Speaker: Amy Muise - Assistant Professor, Department of Psychology, Faculty of Health
Dr. Amy Muise is an Assistant Professor and Director of the Sexual Health and Relationship (SHaRe) lab at York University. Her research focuses on how romantic relationships and sexuality influence overall health and well-being. Dr. Muise’s work is supported by the Social Sciences and Humanities Research Council and the Canadian Foundation for Innovation. She is the recipient of the Canadian Psychological Association New President’s Research Award for the most promising new scholars in psychology in Canada and an Early Researcher Award from the Ontario Ministry of Research, Innovation and Science. She currently teaches courses on the psychology of intimate relationships.
Session 2B, Lecture Hall B – Developing New Technologies Rooted in Sustainable Chemistry
It is an exciting time to study the chemical sciences. Chemical solutions will play a central role in developing new technologies which have the potential for a more sustainable future. Research in Caputo's lab strives to find ways of applying sustainable chemistry. This talk will discuss high level projects which are currently being investigated in Caputo's research group. These include developing colorimetric sensors to indicate food quality, developing alternative materials to replace precious metals in industrial processes and finally the use of renewable chemical feedstocks for the development of the world’s first semi-permanent tattoo technology.
Speaker: Christopher Caputo – Assistant Professor & Tier 2 Canada Research Chair, Chemistry Department, Faculty of Science
Christopher Caputo is an enthusiastic young chemist whose research expertise lie at the interface of organic, inorganic and materials chemistry. He completed his PhD at the University of Toronto and undertook an NSERC Postdoctoral Fellowship at Harvard University. He began his independent career in July 2017 as an Assistant Professor and a Tier 2 Canada Research Chair at York University. Before starting at York, he was Head of Research and Development at Inkbox Ink, a local start-up which created the world’s first semi-permanent tattoo. He has published over 20 papers and four patents in his career, including top journals such as Science.

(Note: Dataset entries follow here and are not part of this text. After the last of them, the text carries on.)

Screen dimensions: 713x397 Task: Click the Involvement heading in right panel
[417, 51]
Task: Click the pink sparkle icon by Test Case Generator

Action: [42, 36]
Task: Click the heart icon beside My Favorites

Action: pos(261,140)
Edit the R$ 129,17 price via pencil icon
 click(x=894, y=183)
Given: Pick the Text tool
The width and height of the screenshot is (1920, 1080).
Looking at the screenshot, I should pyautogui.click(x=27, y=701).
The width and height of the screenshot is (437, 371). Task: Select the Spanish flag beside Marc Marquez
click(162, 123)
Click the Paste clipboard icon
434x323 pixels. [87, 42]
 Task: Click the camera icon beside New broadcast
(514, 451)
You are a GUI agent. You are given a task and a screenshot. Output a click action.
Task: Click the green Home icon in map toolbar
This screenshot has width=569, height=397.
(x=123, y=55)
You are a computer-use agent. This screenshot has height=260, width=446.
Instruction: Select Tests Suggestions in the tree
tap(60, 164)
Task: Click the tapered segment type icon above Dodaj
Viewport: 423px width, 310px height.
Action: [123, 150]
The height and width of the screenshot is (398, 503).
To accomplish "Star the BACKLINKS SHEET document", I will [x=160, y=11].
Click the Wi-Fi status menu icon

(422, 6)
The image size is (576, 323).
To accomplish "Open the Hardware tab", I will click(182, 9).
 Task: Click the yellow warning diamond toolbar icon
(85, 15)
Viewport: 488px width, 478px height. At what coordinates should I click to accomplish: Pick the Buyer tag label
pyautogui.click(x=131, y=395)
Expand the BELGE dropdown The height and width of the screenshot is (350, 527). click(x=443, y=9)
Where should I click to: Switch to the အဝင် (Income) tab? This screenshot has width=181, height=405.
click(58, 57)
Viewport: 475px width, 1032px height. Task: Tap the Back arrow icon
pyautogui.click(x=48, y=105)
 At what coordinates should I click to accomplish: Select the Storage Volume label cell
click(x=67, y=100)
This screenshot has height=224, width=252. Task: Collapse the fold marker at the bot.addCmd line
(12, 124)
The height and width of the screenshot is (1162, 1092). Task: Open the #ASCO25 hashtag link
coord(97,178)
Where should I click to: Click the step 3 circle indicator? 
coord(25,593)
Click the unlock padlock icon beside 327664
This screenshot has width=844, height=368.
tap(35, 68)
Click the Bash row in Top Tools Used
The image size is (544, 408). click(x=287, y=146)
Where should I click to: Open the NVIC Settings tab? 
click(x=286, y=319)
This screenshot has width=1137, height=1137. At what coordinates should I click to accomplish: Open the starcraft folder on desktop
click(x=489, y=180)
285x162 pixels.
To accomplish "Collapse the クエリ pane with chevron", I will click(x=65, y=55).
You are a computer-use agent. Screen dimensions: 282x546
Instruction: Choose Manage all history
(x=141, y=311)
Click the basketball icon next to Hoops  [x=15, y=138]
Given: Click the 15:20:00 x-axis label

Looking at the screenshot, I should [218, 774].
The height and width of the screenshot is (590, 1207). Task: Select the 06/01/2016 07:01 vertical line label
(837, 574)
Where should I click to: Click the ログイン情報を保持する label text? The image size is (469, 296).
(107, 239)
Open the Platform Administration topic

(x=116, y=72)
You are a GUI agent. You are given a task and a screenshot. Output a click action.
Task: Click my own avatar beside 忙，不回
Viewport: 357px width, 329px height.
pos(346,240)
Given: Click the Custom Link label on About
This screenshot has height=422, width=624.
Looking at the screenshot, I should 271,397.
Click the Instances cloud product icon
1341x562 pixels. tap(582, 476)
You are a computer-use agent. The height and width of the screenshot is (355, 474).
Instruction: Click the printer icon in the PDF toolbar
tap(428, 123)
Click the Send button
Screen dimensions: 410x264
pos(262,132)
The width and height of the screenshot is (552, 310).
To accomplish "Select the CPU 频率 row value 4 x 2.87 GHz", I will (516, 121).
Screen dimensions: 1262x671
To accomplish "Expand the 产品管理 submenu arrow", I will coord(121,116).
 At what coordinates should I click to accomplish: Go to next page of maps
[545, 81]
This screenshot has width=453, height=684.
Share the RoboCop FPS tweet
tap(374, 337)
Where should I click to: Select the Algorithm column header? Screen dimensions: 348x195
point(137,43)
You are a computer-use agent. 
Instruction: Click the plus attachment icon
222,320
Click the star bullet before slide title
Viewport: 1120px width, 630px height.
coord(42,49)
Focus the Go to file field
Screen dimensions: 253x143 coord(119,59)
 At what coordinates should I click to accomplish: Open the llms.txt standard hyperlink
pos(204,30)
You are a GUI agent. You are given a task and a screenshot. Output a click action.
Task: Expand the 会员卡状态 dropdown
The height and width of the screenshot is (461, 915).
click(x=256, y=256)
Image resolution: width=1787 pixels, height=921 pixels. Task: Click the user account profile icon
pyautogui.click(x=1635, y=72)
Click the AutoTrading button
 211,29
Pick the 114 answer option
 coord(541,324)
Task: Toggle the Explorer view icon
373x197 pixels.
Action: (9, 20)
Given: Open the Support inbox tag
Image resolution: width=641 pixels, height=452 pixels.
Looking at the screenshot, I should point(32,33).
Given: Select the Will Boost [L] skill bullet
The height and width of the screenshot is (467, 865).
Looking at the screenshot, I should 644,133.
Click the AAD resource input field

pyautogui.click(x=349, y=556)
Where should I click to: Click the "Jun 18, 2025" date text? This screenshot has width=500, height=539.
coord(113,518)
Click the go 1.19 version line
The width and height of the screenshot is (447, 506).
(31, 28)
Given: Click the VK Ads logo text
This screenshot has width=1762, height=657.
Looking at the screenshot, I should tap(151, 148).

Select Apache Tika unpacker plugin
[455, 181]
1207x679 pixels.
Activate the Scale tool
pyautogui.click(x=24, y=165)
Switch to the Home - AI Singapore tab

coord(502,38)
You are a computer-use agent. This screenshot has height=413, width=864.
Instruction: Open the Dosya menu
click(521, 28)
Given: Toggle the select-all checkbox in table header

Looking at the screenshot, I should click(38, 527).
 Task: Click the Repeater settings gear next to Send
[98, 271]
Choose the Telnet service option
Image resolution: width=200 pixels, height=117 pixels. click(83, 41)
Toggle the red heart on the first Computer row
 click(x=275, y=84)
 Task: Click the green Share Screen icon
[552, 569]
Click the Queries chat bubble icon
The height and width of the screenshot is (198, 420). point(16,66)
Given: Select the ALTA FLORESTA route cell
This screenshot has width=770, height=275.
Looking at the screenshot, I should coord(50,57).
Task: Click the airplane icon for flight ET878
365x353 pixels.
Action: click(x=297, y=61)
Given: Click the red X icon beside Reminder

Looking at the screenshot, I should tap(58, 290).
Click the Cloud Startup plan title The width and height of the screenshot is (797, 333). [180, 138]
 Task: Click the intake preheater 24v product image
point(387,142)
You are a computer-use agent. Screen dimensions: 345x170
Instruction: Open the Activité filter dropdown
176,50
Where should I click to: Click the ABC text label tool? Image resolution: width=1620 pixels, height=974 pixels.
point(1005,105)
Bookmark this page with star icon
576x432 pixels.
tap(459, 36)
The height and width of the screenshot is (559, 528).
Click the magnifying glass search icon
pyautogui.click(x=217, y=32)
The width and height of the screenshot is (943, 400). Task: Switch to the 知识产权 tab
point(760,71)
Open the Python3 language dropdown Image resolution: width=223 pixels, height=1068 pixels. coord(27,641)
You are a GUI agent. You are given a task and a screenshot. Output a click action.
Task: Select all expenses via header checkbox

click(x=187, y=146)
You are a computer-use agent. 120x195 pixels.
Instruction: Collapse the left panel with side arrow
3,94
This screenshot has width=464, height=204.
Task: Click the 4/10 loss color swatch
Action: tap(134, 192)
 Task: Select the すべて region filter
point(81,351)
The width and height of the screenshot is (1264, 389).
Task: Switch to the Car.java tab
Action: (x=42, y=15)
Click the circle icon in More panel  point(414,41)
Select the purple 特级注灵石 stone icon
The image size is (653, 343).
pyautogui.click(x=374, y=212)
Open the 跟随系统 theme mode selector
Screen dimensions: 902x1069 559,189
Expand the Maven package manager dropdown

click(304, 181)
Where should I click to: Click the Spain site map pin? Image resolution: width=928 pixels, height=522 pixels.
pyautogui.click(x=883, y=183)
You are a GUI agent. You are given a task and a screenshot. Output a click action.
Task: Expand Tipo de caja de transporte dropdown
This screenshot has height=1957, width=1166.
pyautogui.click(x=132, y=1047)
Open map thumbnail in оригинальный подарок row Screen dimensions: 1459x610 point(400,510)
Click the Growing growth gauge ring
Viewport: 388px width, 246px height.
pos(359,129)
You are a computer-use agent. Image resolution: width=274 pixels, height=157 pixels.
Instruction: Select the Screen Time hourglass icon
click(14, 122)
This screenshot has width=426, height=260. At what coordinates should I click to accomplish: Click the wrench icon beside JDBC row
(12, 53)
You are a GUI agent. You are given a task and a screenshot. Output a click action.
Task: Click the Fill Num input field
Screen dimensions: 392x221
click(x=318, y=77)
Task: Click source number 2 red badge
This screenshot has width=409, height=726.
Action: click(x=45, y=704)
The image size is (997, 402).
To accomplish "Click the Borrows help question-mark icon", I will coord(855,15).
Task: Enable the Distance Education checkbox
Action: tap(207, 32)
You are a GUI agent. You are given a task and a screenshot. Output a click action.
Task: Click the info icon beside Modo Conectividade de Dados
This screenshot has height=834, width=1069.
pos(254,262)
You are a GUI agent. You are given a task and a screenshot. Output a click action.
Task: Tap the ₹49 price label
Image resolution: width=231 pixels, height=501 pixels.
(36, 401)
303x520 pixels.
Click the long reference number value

Complimentary lunch: 12:20-1pm
Event ends: 1pm
Register by using the button below; we'll send you a reminder closer to the event date.
This edition of The York Circle Lecture and Lunch Series will take place on York University’s Keele campus in Vari Hall. For directions to Keele campus by car or public transit, visit http://maps.info.yorku.ca/keele-campus/ and click on the relevant link under the “Transit and Driving Directions” heading. If you plan to drive, you will be required to pay for parking. Parking is available on a first-come, first-served basis. The closest public parking lots are:
- Arboretum parking garage #80 on the map ($7.00 Flat Rate). Pull a ticket from the machine upon entry and pay at the pay station when leaving. Machine accepts cash, coins and credit cards.
- Thompson Road ‘Pay and Display’ parking lot #79 on the map ($7.00 Flat Rate). You are required to purchase a ticket from the ‘Pay and Display’ machine in the lot and place it on the driver’s side of the dash. Machine accepts coins and credit cards only.